Los agujeros de la memoria

Con el tio Avelino y la tia Lorenza cuando yo era pequeño vivía una mujer muy vieja que no consigo recordar cómo se llamaba ni cuándo moriría, imagino que como la hierba agostada al final del verano, consumida por los años igual que se consume en un candil el aceite extinguiéndose la mecha. Era menudita de estatura y muy encorvada, cargando todo su cuerpo sobre una cachava nudosa, y vestía de color negro desde las alpargatas oscuras hasta el pañuelo que llevaba en la cabeza anudado por debajo de la barbilla.

A los chicos nos gustaba acudir donde ella, sentándonos en el suelo a su alrededor para que nos contara historias de los tiempos antiguos que a veces nos sobrecogían por dentro.

pasaba todas las tardes sentada en una sillita baja de anea delante de una casucha destartalada a las afueras del pueblo por el camino de Valdelmoro que ahora es un solar de ortigas y abrojos, remendando mudas y sábanas en aquel tiempo en que todo se reutilizaba, o desmotando alubias y garbanzos para el consumo de toda la temporada.

– Las verrugas se quitan escondiendo una cabeza de ajos hasta que se secan.

– Pero, ¿quien se seca, las verrugas o los ajos?

– Cómo podéis tener tan poco caletre. ¿Para qué se iban a secar los ajos? Lo que pasa es que si el que tiene las verrugas se los encuentra, el hechizo se desanuda y no se secan.

– ¿Qué es un hechizo?

– Pues… un hechizo es… Yo digo una oración que tiene poderes, y si nadie levanta el escondrijo, descomponiéndole…

– ¿Tú tienes poderes?

– No, hombre. ¿De qué voy a tener yo poderes? No seas mostrenco. Los poderes son de la oración que yo me sé y que no puedo declarar porque se desbarata el remedio.

– A mi hermana mayor le ha picado una avispa.

– Las picaduras de aviespa se curan haciendo la señal de la cruz con saliva encima del sarpullido, o frotando con tres hierbas cogidas cerca del agua en luna llena.

Algunos días nos convidaba a merendar pan mojado en vino y azúcar o una rebanada huntada en manteca de la matanza con chicharrones.
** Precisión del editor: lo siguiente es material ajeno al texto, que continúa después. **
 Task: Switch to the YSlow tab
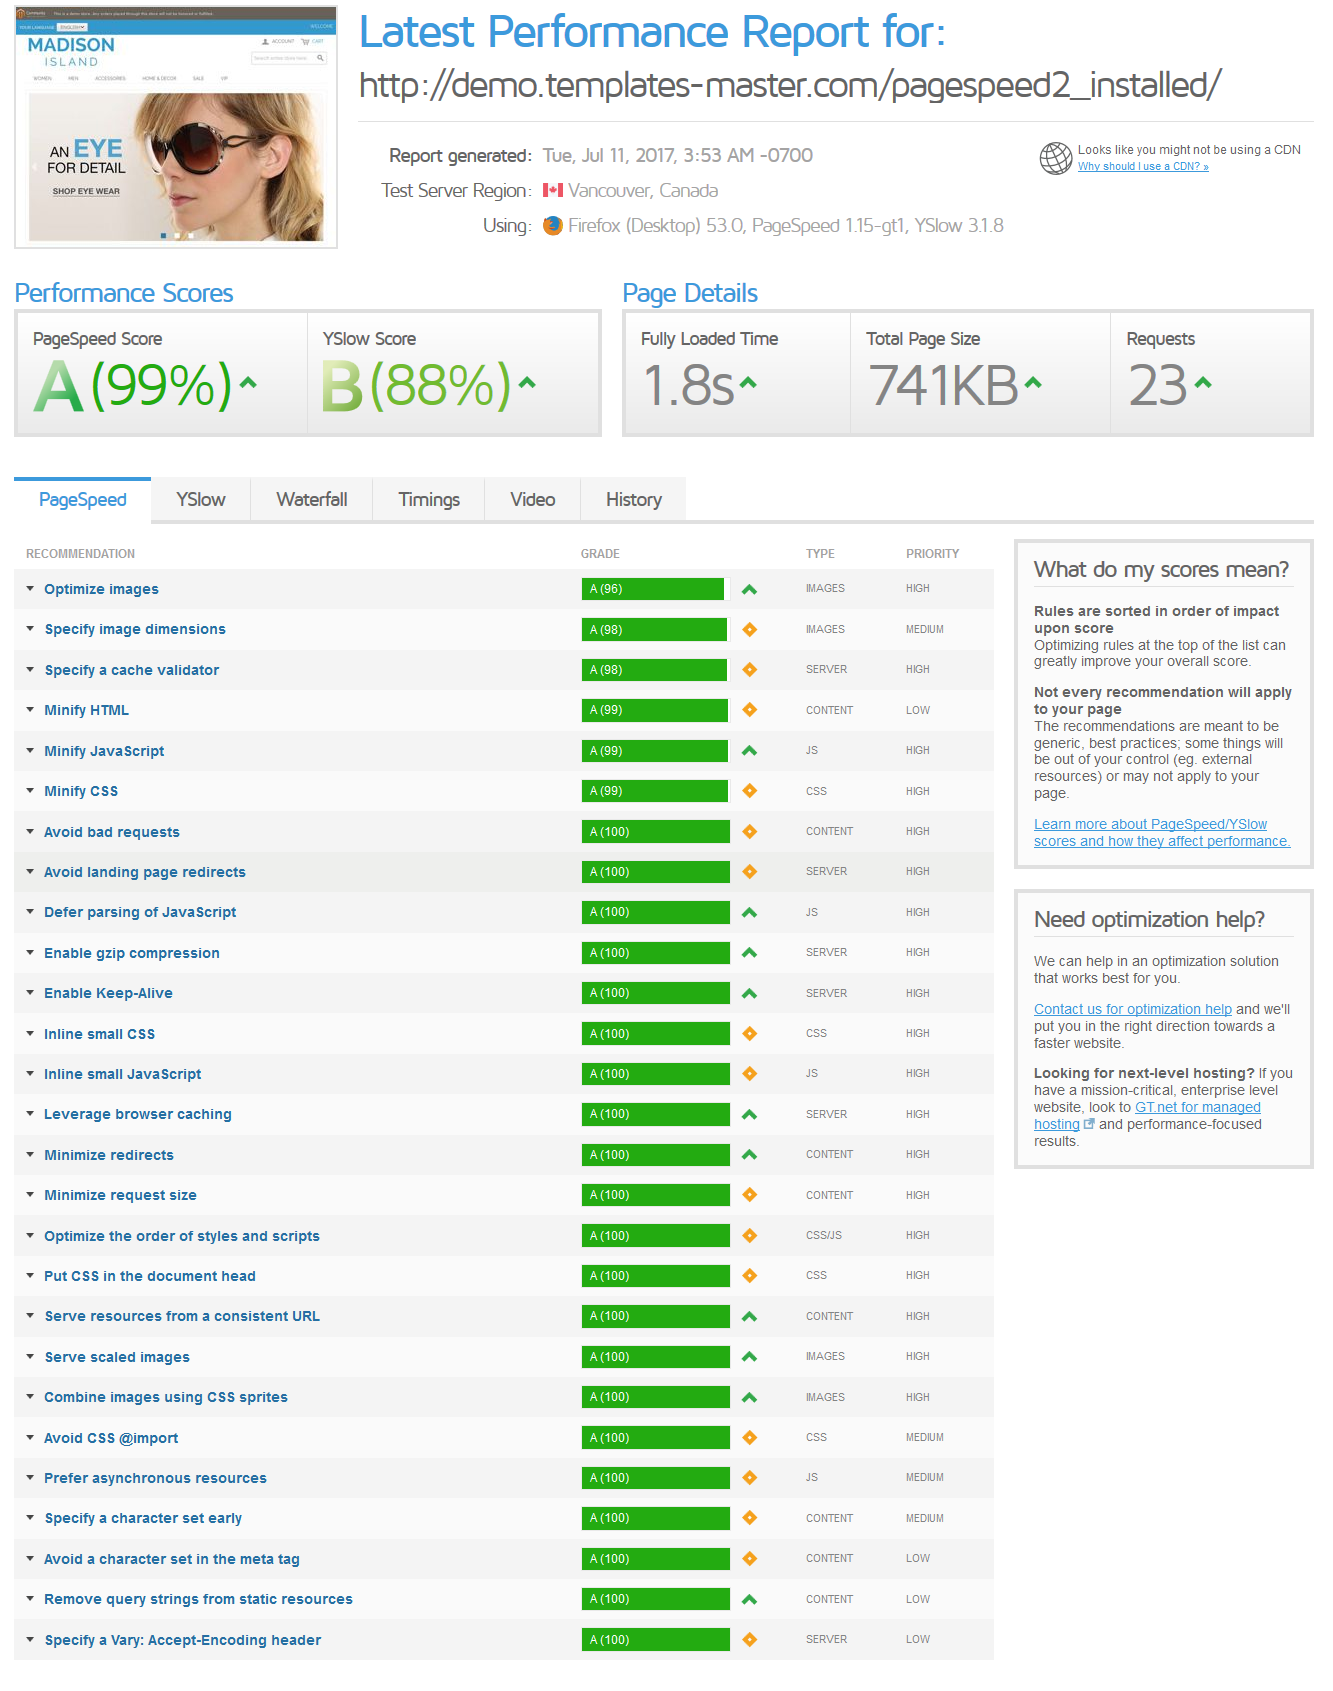(x=200, y=500)
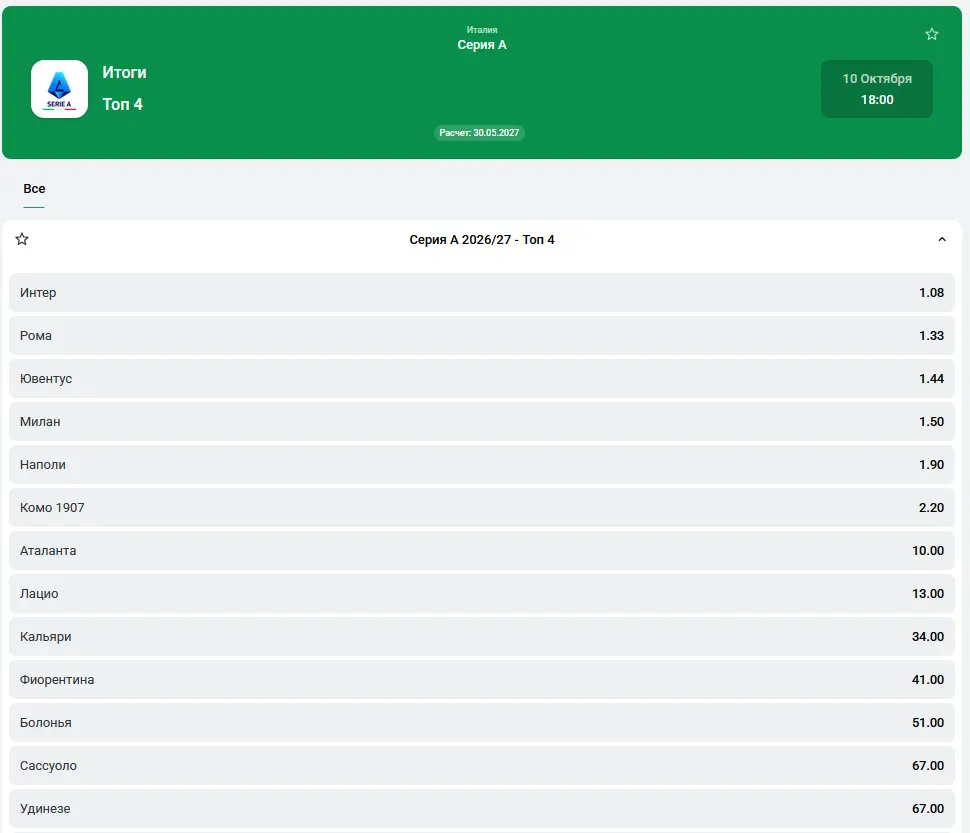Choose Милан at 1.50
Screen dimensions: 970x833
pos(482,422)
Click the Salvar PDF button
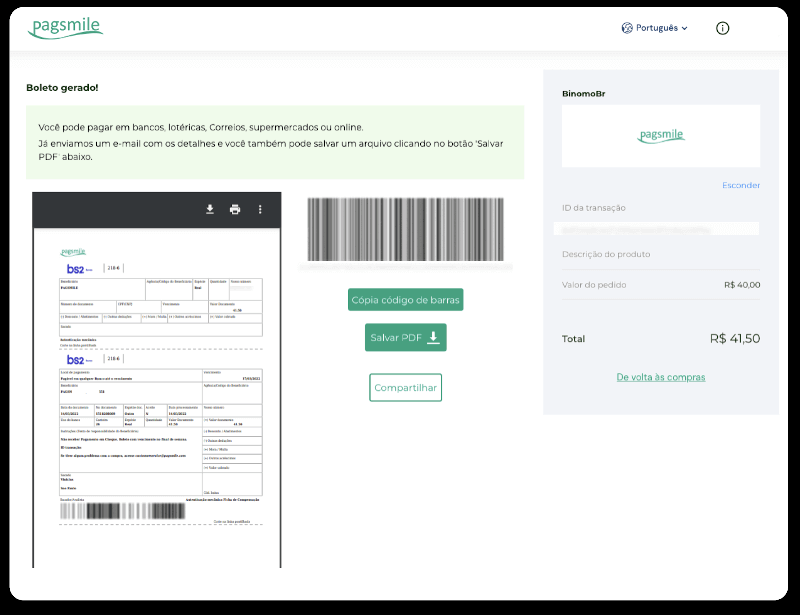The width and height of the screenshot is (800, 615). 405,337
En el portal de entrada había restos de sacos tirados por el suelo con restos de grano y cubiertos de polvo, aperos de labranza rotos, un arado sin la reja, un ubio sin el barzón ni las costillas para huncir la yunta, una cantarera sin cántaros. Alguna pared tenía todavía manchas de jalbegue de haber estado alguna vez enjalbegada, y en un rincón permanecía arrumbado un somier que nos hacía pensar vagamente que pudo formar parte de una cama antigua.

Al otro lado de la escalera que subía a la cámbara una chimenea de boca muy abierta seguía donde había estado la cocina, y las paredes todavía estaban ennegrecidas de hollín viejo.

– En Fuencaliente hubo una pastora que las quitaba con cabrunas de enebro.

– ¿Qué quitaba?

– Las berrugas, ¿no te amuela con lo que viene ahora éste?

Algunas tardes se cerraba en silencios pesados, y cada tanto se le escapaba de la boca media docena de palabras como desprendidas de donde las tuviese engüerando, como si se le fuese descomponiendo la memoria y de vez en cuando se le desmoronara un trozo.

Pasados los años, un día le pregunté a mi madre si sabía por qué aquella mujer iba a pasar las tardes sentada delante de aquella casa, y le pareció que era una pregunta que sólo la ignorancia perdonaba:

– Allí vivían el tio Santiago y la tia Micaela, y tuvieron un Basilio que se casó con una de Zayuelas que no me preguntes cómo se llamaba. Luego venía la tía Timotea, que acaso se casó en Valdealbín o Rejas, y la tia María del tio Jorge. Eran algo primos nuestros, porque la tia Micaela era prima segunda de padre por parte de uno que se llamaba Zacarías, que vivía haciendo medianil con nuestro cocedero…

– ¿Y qué tienen que ver esos con la tia Lorenza?

– Los otros eran mayores que ella, y mientras estaban todos se hacían cargo de la madre por meses, pero las campanas fueron tocando a clamores por ellos como un día tocarán por nosotros, y los enterramos.

– Pero… Y la casa.

– Pues es que ésa era su casa, y allí habían vivido todos de pequeños. La vieja era la tia Micaela, y no se hablaba con el tio Avelino porque tenía poca tierra y se había casado con su hija a la fuerza, pero ésa es otra historia. Ahora ya sabes la querencia que la hacía acudir todos los días a sentarse a la puerta de aquella casa. Era su casa.